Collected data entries
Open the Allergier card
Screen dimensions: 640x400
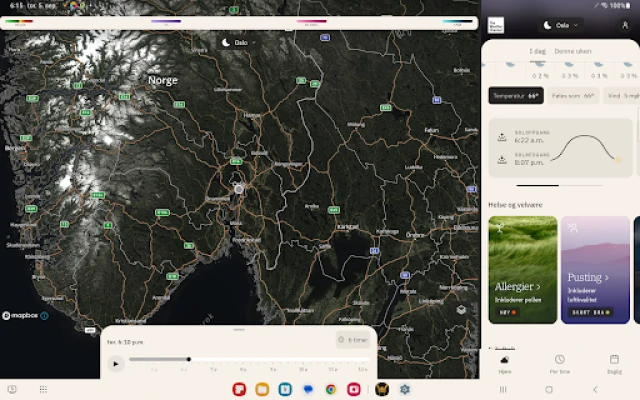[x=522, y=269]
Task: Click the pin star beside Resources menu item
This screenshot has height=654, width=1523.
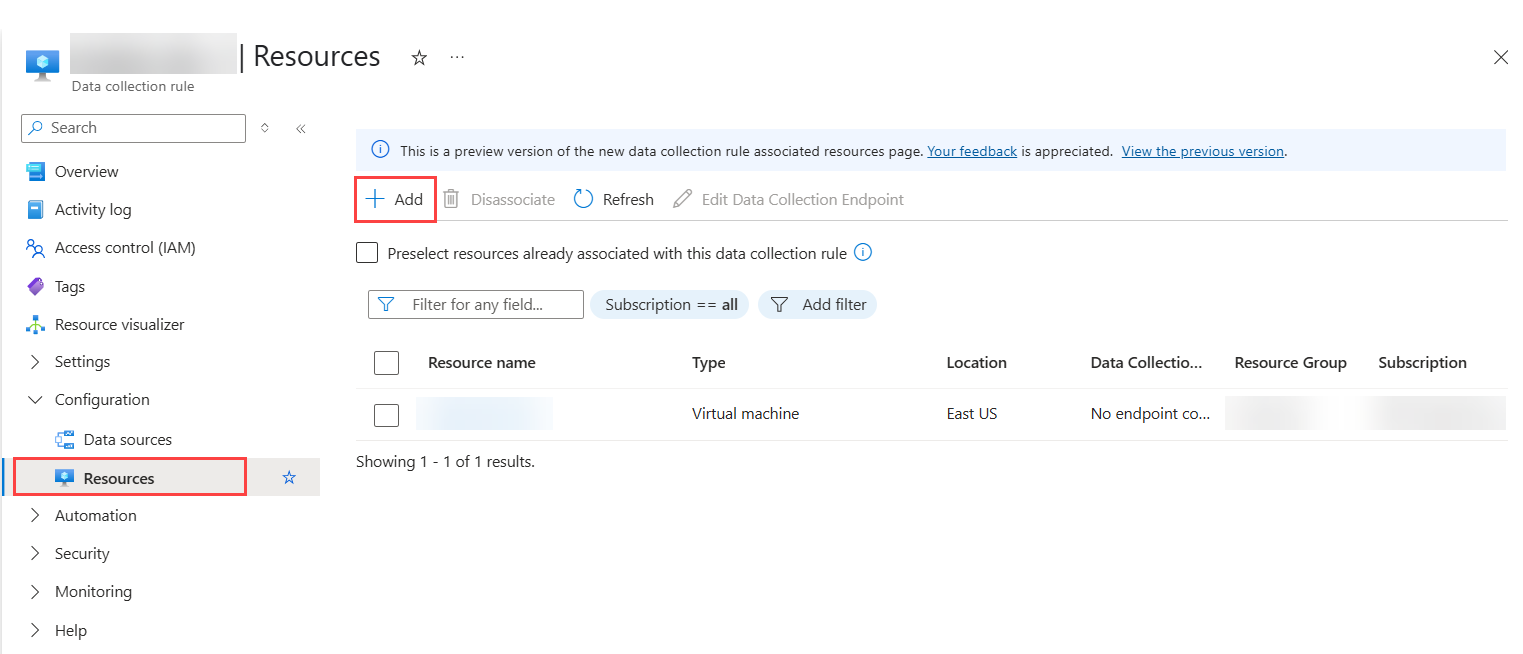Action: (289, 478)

> TO DO: Find the line that contains "Task: Click the". Reproduce it and every later line of the records exactly, minus the pictures.

> YOUR RESPONSE:
Task: Click the pin star beside Resources menu item
This screenshot has height=654, width=1523.
Action: (289, 478)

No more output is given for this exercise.